---------- Information shown ----------

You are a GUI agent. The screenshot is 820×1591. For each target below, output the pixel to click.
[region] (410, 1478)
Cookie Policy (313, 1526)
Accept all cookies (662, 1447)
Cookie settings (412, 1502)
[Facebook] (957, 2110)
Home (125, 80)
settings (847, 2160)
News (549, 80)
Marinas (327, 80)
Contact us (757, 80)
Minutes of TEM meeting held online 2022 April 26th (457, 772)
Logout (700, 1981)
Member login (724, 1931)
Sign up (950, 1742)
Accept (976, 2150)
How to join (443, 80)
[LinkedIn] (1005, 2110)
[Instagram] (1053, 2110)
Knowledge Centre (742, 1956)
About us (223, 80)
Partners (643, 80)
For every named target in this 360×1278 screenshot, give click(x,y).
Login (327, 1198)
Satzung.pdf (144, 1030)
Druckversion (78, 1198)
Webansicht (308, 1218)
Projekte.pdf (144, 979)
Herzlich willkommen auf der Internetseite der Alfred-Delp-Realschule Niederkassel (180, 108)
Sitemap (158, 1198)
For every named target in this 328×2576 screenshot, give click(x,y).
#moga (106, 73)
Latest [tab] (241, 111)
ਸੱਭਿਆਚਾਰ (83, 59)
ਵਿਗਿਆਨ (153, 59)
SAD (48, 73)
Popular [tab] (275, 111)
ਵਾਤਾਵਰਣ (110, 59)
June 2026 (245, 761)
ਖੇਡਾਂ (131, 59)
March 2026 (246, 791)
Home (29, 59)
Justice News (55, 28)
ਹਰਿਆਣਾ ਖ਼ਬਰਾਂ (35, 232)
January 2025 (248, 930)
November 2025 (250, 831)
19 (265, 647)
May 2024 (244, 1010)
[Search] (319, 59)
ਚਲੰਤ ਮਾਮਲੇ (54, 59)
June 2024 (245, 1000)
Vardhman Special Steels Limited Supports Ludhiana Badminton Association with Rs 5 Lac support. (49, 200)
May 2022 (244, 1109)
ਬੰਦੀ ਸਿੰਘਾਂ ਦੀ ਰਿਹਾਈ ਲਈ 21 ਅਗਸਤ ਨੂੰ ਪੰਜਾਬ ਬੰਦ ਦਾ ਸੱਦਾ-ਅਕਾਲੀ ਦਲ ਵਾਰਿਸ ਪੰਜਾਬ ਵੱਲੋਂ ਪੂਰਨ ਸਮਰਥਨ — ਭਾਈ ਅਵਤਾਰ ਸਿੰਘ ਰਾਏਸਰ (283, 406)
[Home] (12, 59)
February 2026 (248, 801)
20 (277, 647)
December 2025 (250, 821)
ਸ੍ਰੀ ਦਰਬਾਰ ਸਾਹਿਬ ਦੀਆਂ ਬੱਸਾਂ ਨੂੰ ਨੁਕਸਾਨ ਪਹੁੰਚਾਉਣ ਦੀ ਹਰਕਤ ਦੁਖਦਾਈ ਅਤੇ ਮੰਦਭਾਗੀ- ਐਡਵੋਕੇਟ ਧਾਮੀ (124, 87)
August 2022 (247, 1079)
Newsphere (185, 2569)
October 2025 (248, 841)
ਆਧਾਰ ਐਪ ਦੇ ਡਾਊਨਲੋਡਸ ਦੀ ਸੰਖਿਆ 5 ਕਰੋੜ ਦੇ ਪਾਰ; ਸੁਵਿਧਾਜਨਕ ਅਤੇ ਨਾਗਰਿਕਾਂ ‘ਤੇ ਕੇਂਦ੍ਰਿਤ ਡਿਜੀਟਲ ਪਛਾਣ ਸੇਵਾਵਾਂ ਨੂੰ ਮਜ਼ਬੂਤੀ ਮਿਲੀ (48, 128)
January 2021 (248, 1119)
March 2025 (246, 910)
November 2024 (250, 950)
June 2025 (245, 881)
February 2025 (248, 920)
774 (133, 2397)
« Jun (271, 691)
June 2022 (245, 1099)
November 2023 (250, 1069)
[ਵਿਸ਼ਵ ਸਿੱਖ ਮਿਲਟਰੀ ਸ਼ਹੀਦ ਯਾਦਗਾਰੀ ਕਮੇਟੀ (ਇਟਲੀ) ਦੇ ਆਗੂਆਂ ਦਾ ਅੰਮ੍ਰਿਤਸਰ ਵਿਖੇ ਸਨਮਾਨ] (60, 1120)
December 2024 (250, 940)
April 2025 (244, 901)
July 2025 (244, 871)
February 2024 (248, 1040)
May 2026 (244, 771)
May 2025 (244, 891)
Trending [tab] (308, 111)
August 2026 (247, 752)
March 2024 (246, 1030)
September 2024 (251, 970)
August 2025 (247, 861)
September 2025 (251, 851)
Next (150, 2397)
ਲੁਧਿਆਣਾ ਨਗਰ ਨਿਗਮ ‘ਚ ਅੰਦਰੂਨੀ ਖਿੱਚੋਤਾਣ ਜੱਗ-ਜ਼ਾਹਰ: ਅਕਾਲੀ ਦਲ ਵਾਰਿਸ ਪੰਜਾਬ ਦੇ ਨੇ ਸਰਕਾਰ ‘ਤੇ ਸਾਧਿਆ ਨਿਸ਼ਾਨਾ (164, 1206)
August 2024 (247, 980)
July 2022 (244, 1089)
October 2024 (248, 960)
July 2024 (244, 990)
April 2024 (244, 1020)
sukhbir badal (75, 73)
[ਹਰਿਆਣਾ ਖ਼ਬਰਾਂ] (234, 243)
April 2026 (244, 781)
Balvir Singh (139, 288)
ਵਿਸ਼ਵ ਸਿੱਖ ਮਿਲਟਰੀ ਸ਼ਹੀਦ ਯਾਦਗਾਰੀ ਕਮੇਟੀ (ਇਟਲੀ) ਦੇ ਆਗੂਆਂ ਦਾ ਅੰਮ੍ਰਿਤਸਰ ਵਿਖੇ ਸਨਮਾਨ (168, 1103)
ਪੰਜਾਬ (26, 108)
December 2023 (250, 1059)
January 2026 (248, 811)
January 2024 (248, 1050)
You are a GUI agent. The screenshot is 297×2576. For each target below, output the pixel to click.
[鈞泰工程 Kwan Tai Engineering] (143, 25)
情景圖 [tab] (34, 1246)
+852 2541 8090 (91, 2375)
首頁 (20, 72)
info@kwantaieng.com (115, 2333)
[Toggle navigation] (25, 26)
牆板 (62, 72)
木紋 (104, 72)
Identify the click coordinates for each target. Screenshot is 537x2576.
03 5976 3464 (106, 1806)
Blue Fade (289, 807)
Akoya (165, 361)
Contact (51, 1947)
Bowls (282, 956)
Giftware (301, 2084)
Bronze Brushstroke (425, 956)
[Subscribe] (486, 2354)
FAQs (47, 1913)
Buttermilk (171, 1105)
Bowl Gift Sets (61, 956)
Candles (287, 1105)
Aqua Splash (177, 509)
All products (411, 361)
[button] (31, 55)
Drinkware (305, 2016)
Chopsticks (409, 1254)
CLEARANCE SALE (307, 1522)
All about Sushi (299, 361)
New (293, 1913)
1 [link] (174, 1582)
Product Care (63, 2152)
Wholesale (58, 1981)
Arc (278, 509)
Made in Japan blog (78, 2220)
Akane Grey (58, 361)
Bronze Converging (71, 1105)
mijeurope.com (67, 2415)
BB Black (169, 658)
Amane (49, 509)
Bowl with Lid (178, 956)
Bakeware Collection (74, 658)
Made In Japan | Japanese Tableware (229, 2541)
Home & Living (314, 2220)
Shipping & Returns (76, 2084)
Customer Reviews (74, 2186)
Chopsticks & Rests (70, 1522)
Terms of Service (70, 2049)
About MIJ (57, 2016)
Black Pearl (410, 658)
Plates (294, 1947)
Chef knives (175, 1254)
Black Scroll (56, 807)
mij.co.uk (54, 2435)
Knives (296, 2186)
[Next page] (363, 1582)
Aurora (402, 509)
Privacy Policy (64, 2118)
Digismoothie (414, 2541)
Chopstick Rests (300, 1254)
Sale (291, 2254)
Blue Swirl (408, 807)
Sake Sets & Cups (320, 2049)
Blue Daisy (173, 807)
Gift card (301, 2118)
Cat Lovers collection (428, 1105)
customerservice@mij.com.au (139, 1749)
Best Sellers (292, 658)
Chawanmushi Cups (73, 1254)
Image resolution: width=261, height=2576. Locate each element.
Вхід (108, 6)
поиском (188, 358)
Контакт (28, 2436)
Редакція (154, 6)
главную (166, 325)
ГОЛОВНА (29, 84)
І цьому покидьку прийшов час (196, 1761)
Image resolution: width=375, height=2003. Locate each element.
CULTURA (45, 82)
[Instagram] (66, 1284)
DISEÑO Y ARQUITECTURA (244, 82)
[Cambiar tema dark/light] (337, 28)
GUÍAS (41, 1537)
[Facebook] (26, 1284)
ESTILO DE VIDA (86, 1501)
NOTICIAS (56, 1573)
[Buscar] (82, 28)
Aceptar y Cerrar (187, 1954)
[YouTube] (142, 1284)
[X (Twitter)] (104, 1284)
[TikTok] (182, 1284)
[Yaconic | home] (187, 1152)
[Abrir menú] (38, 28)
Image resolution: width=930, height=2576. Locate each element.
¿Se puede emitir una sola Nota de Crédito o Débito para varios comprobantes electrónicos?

----------

#### [Task goal]
Using the entries above, return exactly the lines from the line with "Customer Reviews (74, 2186)" to the line with "Image resolution: width=930, height=2576.", counting both of those lines.

#### [Response]
Customer Reviews (74, 2186)
Chopsticks & Rests (70, 1522)
Terms of Service (70, 2049)
About MIJ (57, 2016)
Black Pearl (410, 658)
Plates (294, 1947)
Chef knives (175, 1254)
Black Scroll (56, 807)
mij.co.uk (54, 2435)
Knives (296, 2186)
[Next page] (363, 1582)
Aurora (402, 509)
Privacy Policy (64, 2118)
Digismoothie (414, 2541)
Chopstick Rests (300, 1254)
Sale (291, 2254)
Blue Swirl (408, 807)
Sake Sets & Cups (320, 2049)
Blue Daisy (173, 807)
Gift card (301, 2118)
Cat Lovers collection (428, 1105)
customerservice@mij.com.au (139, 1749)
Best Sellers (292, 658)
Chawanmushi Cups (73, 1254)
Image resolution: width=261, height=2576. Locate each element.
Вхід (108, 6)
поиском (188, 358)
Контакт (28, 2436)
Редакція (154, 6)
главную (166, 325)
ГОЛОВНА (29, 84)
І цьому покидьку прийшов час (196, 1761)
Image resolution: width=375, height=2003. Locate each element.
CULTURA (45, 82)
[Instagram] (66, 1284)
DISEÑO Y ARQUITECTURA (244, 82)
[Cambiar tema dark/light] (337, 28)
GUÍAS (41, 1537)
[Facebook] (26, 1284)
ESTILO DE VIDA (86, 1501)
NOTICIAS (56, 1573)
[Buscar] (82, 28)
Aceptar y Cerrar (187, 1954)
[YouTube] (142, 1284)
[X (Twitter)] (104, 1284)
[TikTok] (182, 1284)
[Yaconic | home] (187, 1152)
[Abrir menú] (38, 28)
Image resolution: width=930, height=2576. Locate each element.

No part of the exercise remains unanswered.